A report into flooding at the Glasdir Estate in Ruthin has found that a combination of factors caused the flooding of more than 100 homes.
The report, produced by Environment Agency Wales for the Welsh Government, concluded that;
- debris blocking culverts stopped flood water from draining to the floodplain on the other side of the dual carriageway
- gradients on the opposite side of the culvert meant that flood water could not drain to the wider floodplain and flood relief channel
- heavily saturated ground in the lead up to the event as well as the sheer length of time the river Clwyd was in flood were also important factors
– John Griffiths, Environment Minister
This report is an important part of our work to understand exactly what caused the flooding at the Glasdir housing estate.It is now important for those concerned to work together and learn the lessons from these floods. The report will help in assessing what steps are required to reduce the risk of flooding at Glasdir and improve flood risk management for communities across Wales.
The report which is being distributed to the homes that were affected concludes that the earth bund which protects the Glasdir estate was overtopped due to these factors.
The Agency’s flood experts produced a model of the event to replicate the flooding on 27 November.
An investigation of the site, evidence from eye-witnesses, and photographic evidence showed that
the culverts would need to have been 85% blocked in order to cause the flooding of the estate.
The report will now be shared with relevant bodies and organisations to reduce the risk in the future.

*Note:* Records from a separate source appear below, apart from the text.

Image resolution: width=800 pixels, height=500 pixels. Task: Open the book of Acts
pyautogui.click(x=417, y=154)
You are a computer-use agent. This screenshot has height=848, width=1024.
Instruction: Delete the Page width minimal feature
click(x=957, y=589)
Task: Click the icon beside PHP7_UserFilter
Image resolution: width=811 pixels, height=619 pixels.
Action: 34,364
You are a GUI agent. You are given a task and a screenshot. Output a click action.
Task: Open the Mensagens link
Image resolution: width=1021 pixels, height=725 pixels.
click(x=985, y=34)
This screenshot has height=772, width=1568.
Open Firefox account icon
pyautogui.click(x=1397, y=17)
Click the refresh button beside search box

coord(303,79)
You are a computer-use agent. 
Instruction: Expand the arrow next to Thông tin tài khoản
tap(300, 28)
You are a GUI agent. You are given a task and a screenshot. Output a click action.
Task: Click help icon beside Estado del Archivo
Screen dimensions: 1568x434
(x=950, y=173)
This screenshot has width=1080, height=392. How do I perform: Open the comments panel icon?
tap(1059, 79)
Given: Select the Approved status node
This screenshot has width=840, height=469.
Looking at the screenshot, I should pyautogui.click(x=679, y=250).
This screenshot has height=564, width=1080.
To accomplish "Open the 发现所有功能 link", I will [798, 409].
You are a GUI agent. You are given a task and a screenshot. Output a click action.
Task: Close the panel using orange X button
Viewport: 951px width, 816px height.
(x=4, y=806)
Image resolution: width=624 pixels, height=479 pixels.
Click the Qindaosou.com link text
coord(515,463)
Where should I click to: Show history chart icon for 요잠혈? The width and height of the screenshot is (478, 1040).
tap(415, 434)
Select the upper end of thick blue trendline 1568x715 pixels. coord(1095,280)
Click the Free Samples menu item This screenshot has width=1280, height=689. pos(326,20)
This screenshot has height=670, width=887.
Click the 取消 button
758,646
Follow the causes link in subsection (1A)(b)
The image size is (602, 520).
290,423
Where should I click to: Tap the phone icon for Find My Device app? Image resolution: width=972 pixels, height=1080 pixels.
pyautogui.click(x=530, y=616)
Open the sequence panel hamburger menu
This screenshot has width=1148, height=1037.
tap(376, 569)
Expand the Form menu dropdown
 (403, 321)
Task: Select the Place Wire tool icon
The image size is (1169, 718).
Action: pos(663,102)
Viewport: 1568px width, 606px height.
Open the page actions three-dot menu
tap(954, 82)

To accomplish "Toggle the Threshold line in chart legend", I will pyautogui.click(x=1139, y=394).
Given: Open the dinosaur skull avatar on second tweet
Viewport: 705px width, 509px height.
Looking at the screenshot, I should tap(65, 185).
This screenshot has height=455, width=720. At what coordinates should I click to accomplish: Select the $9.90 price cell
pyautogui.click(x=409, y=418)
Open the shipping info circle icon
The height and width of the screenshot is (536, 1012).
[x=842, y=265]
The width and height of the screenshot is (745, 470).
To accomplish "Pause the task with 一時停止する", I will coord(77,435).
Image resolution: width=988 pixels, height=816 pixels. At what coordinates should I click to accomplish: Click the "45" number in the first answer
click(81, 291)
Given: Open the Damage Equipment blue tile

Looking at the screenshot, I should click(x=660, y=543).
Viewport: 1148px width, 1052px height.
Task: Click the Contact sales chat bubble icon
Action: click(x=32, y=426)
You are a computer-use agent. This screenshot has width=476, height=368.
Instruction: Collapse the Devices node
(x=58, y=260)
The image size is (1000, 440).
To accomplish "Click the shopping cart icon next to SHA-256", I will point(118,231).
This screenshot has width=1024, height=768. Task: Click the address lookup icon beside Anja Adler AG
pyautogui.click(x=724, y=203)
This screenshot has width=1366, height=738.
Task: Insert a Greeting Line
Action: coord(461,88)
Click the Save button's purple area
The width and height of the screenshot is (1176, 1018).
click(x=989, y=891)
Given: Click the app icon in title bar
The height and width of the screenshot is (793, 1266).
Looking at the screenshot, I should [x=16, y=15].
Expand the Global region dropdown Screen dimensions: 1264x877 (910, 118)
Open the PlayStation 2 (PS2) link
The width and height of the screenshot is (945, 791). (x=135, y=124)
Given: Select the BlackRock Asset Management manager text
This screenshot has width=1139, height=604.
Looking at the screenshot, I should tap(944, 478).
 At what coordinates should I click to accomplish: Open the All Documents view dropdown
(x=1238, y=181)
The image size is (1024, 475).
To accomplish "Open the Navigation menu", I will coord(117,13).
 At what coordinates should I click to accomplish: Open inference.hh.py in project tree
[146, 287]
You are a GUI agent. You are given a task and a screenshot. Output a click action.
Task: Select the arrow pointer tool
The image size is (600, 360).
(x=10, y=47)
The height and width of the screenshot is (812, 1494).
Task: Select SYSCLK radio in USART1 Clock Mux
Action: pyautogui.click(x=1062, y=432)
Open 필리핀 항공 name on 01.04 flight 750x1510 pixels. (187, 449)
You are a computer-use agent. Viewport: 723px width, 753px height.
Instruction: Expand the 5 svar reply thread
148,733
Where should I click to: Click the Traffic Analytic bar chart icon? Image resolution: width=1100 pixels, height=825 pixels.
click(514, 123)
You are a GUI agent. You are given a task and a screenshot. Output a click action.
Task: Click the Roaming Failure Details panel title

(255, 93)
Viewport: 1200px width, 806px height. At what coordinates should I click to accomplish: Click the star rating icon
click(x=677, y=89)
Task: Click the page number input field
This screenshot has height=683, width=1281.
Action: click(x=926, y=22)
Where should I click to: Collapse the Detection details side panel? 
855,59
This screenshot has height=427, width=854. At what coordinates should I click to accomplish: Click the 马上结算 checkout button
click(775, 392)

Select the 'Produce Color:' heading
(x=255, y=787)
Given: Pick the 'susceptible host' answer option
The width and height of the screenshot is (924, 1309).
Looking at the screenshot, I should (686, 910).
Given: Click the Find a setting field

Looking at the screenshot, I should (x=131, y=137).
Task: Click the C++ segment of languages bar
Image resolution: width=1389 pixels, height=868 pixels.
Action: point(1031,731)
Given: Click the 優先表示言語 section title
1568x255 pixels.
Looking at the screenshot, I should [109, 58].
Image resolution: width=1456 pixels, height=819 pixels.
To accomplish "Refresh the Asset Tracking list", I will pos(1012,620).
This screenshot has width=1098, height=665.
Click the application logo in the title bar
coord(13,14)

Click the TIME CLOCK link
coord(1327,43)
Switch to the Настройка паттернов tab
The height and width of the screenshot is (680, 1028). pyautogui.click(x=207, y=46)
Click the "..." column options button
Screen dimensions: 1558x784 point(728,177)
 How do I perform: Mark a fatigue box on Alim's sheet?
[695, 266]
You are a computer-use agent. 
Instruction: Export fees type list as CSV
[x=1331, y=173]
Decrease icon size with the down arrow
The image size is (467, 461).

Denbighshire Council have relocated 4 CCTV cameras to provide further reassurance to the public in the areaswhich were most affected by the floods.
Denbighshire's Cabinet Lead Member for Environment, Councillor David Smith:
"The cameras will help provide reassurance to owners of empty properties and act as an additional deterrent to would-be criminals or anyone hoping to take advantage of potentially vulnerable home owners and families in the months ahead."
People flooded out of their homes in St Asaph last month talk to North Wales reporter Ian Lang about their new lives. They've been given free accommodation in a holiday camp for Christmas.
Following the recent flooding in St Asaph, almost 20 households will be forced to spend the festive period in temporary accommodation.
Significant damage to numerous properties across Denbighshire has meant that some residents have spent the last few weeks at the Robin Hood Holiday Camp in Rhyl.
Of all the properties flooded, 17 were damaged to such an extent that their occupants will not be able to move back until 2013.
A charity football match is being held this evening to raise money for the flood victims of St Asaph.
It has been two weeks since floods destroyed homes and businesses in the city and elsewhere, with hundreds facing homelessness this Christmas.
St Asaph City's side will face a team made up of Rhyl Athletic and Prestatyn Town players.
There are calls for more support for the many families who were driven out of their homes in the St Asaph and Ruthin floods. Many of them didn't have full insurance and even those with cover face months in temporary accommodation.
There are also fresh fears about cowboy builders targetting the most vulnerable, as Ian Lang reports.
Chris Ruane, MP for the Vale of Clwyd, says he's hugely concerned that people living in high flood-risk areas, including hundreds from St Asaph in his constituency, will be 'uninsurable' in future. He says he's already spoken to many people who there who had no insurance policy.
Free childcare today has been offered to families affected by the recent flooding in St Asaph. Children's activities at St Asaph Leisure Centre have also been organised by Denbighshire County Council between 10am and 2pm.
Jamie Groves, from the council, says: 'The event held at Ruthin Leisure Centre [last] Saturday was very well attended. Staff arranging the event have said they felt humbled to offer some kind of practical support that would entertain the children and provide them with a bit of normality.'
It's also meant 'to provide their parents with some time to carry out essential jobs. We hope that people affected by flooding in St Asaph take up this opportunity, but to also visit the Advice Centre at the library for any further information and support they require.'
Anglesey's most famous residents the Duke and Duchess of Cambridge are expecting their first baby.
The announcement was made just two hours ago after the Duchess was taken to hospital in London with what is being described as severe morning sickness.
The news just hours after Prince Charles left St Asaph where he had been meeting some of the victims and the rescuers who were involved in the floods.